(WORK INSTRUCTION):
Filter these records by the string "movistar", copying each line that holds it.

(PROVIDED RECORDS):

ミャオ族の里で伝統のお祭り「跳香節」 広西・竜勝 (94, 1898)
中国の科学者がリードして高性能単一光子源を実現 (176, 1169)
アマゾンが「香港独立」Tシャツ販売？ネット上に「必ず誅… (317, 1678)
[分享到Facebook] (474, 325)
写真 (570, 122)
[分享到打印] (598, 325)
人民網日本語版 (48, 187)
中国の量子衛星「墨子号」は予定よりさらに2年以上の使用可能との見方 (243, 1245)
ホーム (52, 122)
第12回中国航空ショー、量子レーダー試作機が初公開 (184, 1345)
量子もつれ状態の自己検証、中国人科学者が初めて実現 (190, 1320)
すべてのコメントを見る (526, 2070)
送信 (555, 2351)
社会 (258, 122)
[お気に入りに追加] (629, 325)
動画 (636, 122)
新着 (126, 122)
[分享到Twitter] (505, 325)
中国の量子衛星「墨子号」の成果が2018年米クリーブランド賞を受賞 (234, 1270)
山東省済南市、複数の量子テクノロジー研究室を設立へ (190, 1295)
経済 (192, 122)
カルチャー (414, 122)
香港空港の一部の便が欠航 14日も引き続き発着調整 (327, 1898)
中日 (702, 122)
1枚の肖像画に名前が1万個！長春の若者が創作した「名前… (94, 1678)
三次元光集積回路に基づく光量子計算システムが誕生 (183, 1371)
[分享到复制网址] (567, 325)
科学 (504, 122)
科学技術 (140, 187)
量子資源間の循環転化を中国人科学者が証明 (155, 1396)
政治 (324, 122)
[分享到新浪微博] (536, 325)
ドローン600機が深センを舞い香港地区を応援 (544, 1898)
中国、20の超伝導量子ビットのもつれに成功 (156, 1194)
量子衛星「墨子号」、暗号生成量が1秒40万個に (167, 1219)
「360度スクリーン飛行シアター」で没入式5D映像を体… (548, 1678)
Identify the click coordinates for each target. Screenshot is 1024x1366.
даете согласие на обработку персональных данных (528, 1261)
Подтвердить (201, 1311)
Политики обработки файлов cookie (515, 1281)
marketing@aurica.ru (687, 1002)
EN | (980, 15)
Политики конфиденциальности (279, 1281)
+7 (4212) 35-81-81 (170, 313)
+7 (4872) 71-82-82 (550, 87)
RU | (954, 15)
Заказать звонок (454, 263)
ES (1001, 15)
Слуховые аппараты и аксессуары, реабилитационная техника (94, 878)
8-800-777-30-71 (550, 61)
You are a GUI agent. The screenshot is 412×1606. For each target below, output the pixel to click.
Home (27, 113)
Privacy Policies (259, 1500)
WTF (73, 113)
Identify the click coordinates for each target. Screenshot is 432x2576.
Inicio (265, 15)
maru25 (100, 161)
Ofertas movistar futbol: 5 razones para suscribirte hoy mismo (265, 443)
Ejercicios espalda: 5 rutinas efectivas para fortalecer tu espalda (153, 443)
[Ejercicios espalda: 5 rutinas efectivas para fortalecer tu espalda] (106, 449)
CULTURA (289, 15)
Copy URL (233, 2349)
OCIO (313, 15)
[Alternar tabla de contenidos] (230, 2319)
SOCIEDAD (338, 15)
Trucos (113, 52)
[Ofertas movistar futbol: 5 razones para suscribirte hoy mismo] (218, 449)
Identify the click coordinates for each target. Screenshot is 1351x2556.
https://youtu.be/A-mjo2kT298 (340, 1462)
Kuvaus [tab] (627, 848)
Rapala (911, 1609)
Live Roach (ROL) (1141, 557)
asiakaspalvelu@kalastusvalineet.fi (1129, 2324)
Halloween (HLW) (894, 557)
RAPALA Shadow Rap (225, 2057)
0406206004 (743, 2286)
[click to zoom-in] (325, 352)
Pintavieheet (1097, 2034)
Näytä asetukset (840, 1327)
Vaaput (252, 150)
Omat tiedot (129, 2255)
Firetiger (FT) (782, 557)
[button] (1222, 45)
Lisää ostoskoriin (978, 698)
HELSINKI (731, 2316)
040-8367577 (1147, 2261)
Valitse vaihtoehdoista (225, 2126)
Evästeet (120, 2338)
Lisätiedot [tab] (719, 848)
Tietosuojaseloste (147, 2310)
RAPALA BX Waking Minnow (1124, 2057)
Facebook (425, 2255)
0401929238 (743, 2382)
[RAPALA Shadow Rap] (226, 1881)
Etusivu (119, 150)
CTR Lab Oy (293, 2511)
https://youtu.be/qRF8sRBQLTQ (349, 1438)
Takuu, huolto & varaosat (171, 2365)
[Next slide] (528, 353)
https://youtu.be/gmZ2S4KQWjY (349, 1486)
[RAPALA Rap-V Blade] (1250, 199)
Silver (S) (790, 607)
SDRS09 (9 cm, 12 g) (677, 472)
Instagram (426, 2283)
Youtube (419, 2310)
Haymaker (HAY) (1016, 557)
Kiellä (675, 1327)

(RESULT FOR THIS EXERCISE):
Ofertas movistar futbol: 5 razones para suscribirte hoy mismo (265, 443)
[Ofertas movistar futbol: 5 razones para suscribirte hoy mismo] (218, 449)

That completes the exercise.